Take each line from the entries that holds "computer" and copy it out.

# # # # #

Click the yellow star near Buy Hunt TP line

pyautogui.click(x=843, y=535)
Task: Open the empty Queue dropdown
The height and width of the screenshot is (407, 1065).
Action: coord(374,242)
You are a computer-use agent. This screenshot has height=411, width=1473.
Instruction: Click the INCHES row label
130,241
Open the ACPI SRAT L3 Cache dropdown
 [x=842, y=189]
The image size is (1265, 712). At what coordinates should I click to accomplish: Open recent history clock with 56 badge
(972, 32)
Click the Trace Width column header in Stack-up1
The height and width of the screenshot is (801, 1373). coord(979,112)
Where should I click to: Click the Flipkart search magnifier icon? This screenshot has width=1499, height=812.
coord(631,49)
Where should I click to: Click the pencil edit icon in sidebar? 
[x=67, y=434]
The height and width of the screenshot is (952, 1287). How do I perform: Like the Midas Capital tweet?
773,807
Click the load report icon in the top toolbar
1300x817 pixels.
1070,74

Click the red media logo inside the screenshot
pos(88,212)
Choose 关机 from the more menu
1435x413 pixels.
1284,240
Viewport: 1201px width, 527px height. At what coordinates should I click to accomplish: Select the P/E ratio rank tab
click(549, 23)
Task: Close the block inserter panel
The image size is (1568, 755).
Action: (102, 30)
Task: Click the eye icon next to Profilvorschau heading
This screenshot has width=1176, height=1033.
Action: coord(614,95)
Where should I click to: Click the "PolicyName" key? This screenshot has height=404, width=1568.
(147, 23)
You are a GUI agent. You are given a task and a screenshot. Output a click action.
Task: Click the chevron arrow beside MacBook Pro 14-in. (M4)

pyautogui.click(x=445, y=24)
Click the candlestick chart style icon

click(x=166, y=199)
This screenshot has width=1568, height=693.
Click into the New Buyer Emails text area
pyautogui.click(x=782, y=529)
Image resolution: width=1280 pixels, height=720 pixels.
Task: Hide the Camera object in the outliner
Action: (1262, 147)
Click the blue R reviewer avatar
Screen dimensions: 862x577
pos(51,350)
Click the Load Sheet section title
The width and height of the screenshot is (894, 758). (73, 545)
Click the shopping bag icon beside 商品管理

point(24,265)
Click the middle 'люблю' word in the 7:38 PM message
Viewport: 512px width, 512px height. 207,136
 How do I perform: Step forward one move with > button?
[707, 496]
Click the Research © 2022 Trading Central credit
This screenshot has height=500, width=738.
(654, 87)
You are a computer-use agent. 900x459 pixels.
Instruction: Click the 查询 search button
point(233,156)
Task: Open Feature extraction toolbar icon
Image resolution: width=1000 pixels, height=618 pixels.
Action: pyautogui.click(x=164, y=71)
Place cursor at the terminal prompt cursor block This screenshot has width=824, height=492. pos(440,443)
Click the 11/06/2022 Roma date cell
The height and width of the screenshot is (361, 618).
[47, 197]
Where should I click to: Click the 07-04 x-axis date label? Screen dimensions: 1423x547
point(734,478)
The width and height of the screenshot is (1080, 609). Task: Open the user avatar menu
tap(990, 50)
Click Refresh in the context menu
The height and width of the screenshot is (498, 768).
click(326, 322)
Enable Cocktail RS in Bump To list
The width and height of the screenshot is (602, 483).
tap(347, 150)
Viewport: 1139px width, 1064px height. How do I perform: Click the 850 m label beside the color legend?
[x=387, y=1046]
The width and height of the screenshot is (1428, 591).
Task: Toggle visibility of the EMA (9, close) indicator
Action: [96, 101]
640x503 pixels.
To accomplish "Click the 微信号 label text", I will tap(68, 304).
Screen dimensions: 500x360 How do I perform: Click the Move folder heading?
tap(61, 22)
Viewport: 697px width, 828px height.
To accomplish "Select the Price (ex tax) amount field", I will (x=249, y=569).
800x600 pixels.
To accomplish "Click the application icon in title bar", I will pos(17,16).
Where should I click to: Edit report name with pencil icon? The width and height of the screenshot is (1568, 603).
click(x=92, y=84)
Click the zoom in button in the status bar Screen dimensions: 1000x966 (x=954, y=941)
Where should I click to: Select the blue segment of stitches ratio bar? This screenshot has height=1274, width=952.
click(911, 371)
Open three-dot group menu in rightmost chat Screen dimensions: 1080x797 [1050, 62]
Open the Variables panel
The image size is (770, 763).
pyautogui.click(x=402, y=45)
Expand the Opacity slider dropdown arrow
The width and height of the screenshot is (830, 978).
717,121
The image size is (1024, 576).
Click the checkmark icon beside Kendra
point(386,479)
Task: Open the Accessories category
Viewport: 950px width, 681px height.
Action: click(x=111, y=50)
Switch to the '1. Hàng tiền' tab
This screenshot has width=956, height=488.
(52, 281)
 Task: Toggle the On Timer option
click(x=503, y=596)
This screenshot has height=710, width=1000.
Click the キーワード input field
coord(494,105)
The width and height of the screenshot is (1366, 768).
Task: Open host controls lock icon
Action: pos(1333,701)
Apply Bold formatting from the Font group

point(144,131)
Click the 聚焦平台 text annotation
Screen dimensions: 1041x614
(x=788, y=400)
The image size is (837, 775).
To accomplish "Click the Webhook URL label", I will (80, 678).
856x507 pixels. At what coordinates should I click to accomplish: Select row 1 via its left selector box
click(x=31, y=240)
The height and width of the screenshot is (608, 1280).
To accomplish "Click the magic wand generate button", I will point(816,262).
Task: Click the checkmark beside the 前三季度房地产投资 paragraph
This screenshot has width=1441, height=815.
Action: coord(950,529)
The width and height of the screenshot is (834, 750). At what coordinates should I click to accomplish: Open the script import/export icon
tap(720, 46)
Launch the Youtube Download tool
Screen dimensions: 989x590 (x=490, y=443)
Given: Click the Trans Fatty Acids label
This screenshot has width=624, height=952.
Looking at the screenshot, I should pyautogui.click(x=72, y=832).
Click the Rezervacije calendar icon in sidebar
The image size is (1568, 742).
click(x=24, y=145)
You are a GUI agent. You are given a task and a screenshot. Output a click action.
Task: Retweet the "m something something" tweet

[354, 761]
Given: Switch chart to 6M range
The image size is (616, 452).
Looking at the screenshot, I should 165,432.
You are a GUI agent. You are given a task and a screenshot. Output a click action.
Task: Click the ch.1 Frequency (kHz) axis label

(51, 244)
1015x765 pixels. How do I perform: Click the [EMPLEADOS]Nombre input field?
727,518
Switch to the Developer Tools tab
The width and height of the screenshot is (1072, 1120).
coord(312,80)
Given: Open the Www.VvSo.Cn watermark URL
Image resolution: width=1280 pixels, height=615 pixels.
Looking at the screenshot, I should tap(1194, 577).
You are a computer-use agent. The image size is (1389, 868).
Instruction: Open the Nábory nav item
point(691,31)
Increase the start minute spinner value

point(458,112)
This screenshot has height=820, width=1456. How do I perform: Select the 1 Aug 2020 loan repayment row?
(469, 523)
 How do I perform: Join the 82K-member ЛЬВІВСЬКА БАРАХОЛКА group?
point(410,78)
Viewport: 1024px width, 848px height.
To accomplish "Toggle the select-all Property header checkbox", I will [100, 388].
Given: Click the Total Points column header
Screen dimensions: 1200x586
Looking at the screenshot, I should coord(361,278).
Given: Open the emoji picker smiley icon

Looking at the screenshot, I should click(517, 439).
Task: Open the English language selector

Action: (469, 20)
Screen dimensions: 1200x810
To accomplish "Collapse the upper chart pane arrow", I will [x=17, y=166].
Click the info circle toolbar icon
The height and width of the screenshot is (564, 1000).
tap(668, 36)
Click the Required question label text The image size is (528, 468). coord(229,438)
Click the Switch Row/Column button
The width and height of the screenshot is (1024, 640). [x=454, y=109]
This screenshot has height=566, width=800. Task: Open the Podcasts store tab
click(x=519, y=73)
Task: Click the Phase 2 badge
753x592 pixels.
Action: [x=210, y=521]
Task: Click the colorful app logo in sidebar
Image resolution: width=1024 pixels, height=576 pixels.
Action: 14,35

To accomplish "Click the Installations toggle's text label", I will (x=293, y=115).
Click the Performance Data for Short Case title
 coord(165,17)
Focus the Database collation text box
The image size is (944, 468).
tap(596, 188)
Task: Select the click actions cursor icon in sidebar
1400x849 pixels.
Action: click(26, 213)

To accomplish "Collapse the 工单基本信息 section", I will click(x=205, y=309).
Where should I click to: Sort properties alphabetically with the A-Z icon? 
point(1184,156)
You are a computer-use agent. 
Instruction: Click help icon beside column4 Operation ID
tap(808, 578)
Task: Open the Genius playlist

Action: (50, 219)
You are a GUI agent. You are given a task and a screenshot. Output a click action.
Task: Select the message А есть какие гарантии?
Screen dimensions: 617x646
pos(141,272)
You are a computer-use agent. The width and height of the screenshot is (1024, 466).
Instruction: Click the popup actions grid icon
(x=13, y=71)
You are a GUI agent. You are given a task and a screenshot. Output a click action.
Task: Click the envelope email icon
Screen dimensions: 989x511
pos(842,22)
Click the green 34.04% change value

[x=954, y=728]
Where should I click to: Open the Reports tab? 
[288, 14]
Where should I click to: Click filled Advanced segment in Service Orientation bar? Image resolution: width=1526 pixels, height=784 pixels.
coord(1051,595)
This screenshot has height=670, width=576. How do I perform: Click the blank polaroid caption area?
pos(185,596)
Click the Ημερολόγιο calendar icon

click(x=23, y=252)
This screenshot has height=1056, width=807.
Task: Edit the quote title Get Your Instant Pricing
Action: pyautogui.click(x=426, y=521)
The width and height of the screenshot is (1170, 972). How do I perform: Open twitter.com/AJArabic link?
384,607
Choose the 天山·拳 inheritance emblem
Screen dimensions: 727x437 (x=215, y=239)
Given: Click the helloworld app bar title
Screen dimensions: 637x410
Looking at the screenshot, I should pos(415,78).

# # # # #

◆ TASK SOLUTION
You are a computer-use agent. This screenshot has height=411, width=1473.
You are a computer-use agent. 900x459 pixels.
You are a computer-use agent. The image size is (1389, 868).
You are a computer-use agent. 
You are a computer-use agent. The width and height of the screenshot is (1024, 466).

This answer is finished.